Pasatiempo is a straight-forward golf course. Monterey pines line the generous fairways. That said, the terrain rarely leaves golfers with a level lie, creating a measure of uncertainty when preparing for their next shot.

Hoyt, who joined Pasatiempo two years ago, is a native of the area and always has been a fan of the course.

“The golf course sells itself,” he said. “We are an internationally recognized property now, but everybody keeps saying it’s this great secret. We’re trapped between the Olympic Club (San Francisco) and Pebble Beach. Everybody knows Pebble Beach and Monterey.”

If Pasatiempo was a well-kept secret, U.S. Opens played at the aforementioned courses in the past four years did much to open the eyes of the general public.

“When people came for those, they asked where they should go play and they all ended up here,” Hoyt said. “When you are in same sentence as Augusta National and Cypress Point, as well as all the other MacKenzie courses in the world, it’s quite humbling. So many people say this was his favorite course.”

MacKenzie lived just off the sixth fairway, about 100 yards from the green on the tight par 5. He called the 16th hole, another spectacular par 4 that requires an uphill approach shot over a ravine to a three-tiered green, as the best two-shot hole he ever designed.

If there is one surprising aspect of Pasatiempo, it’s that MacKenzie designed large, undulating greens. That goes a little against the style of the time period. And while the greens are large, they are treacherous. The old saying, “you have to keep it below the hole in the Open,” most definitely applies to Pasatiempo, where nearly every pin position can be considered a “Sunday pin.”

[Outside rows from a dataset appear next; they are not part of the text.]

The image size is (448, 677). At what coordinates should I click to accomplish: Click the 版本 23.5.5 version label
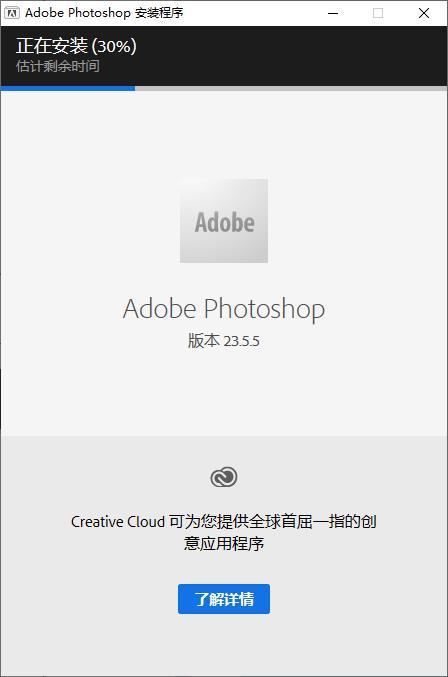[x=224, y=341]
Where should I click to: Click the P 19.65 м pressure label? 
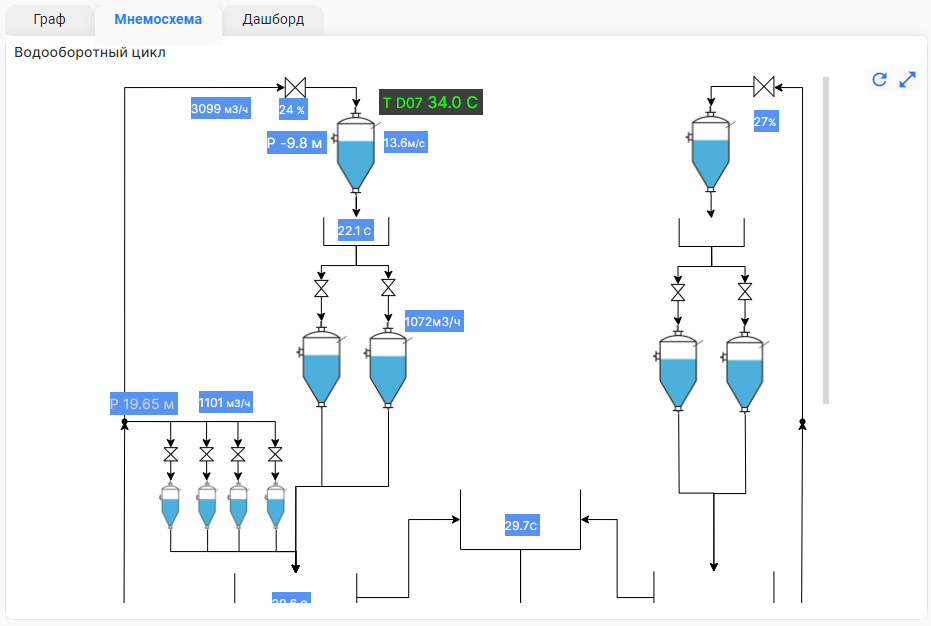(x=142, y=404)
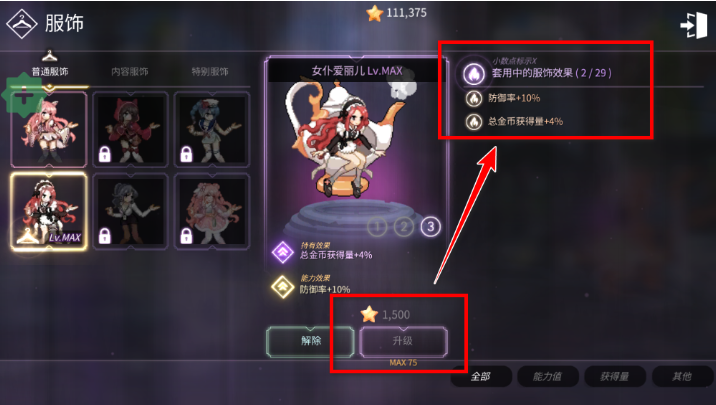Click the flame icon next to 防御率+10%

pos(474,98)

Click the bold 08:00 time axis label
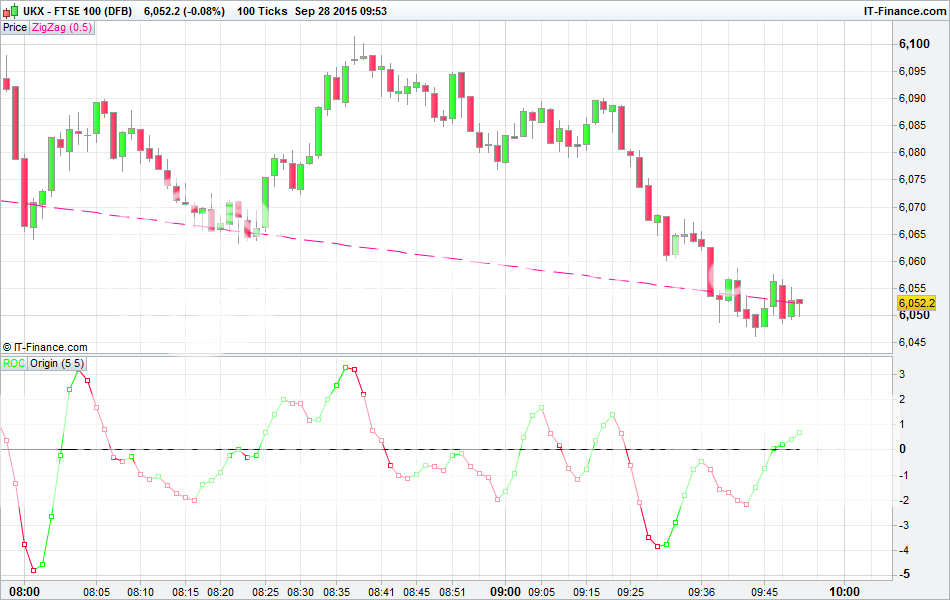23,591
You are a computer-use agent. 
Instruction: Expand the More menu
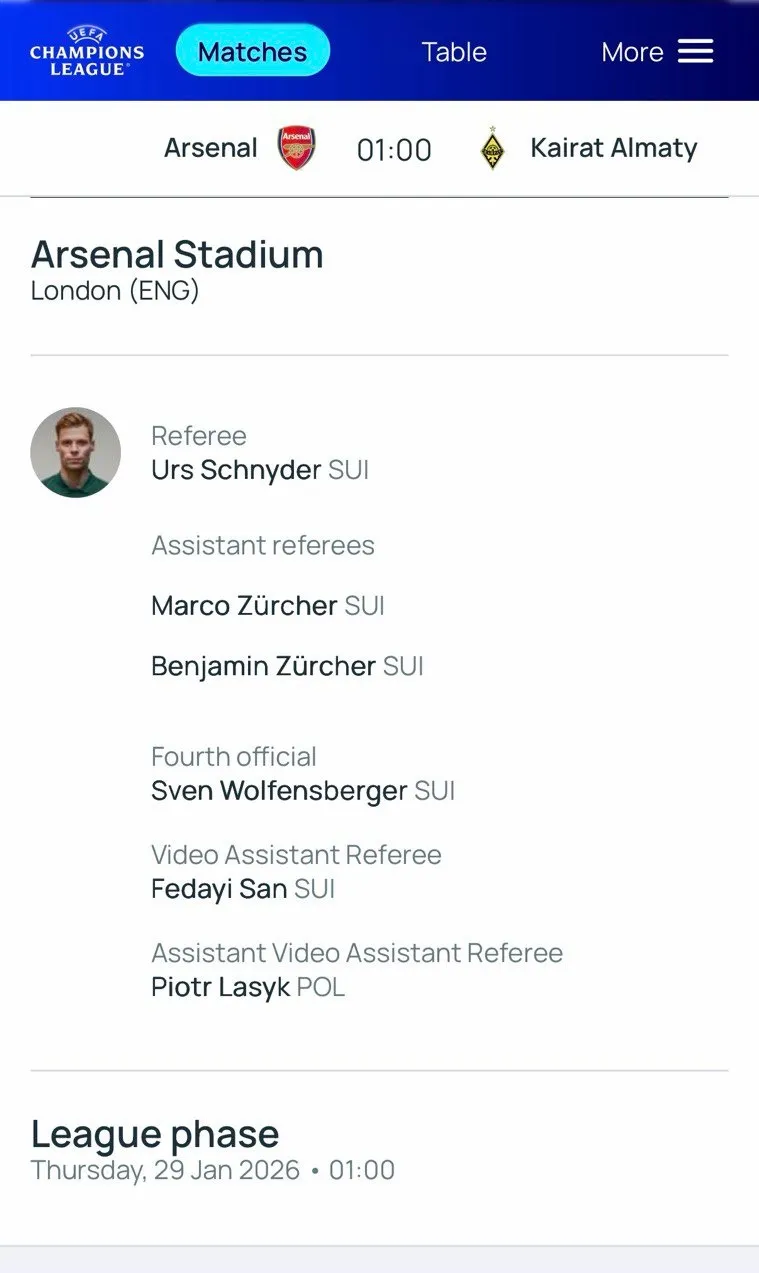pyautogui.click(x=632, y=52)
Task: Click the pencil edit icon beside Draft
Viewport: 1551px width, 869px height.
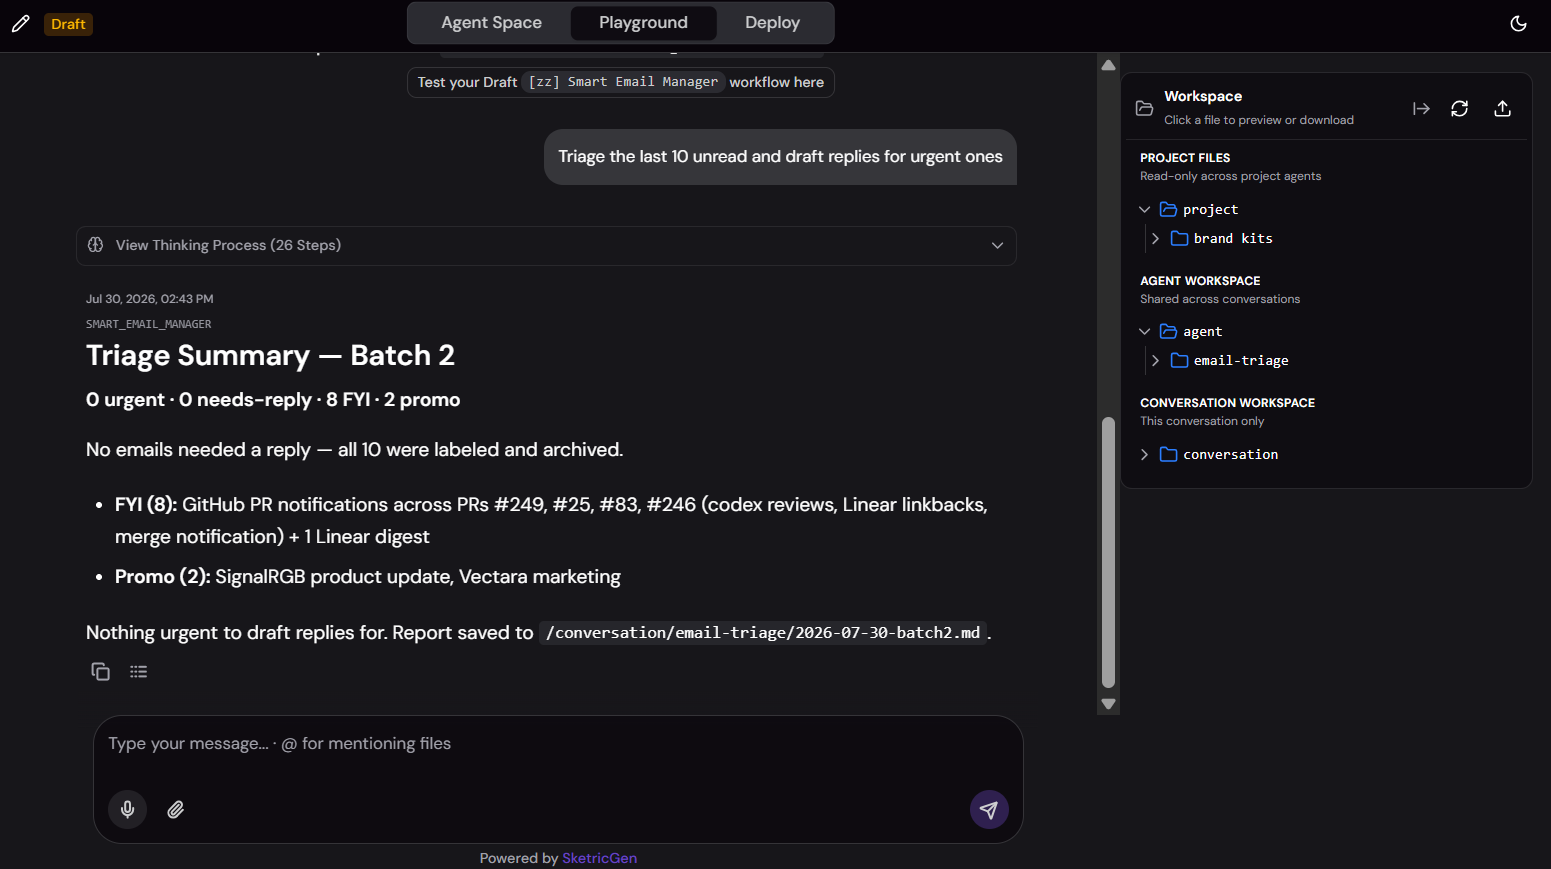Action: 20,24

Hoyt says it doesn’t matter what the pin position is each day — somebody will complain. That’s a testament to the difficulty of the greens. He also points out that most of the members have improved their short games.

“They say it’s either sell their membership, break a lot of clubs, quit golf or figure out what the heck to do,” Hoyt said, laughing.

Quitting before playing Pasatiempo? Now, that’s no laughing matter.

Reprinted from the Florence (Ala.) TimesDaily.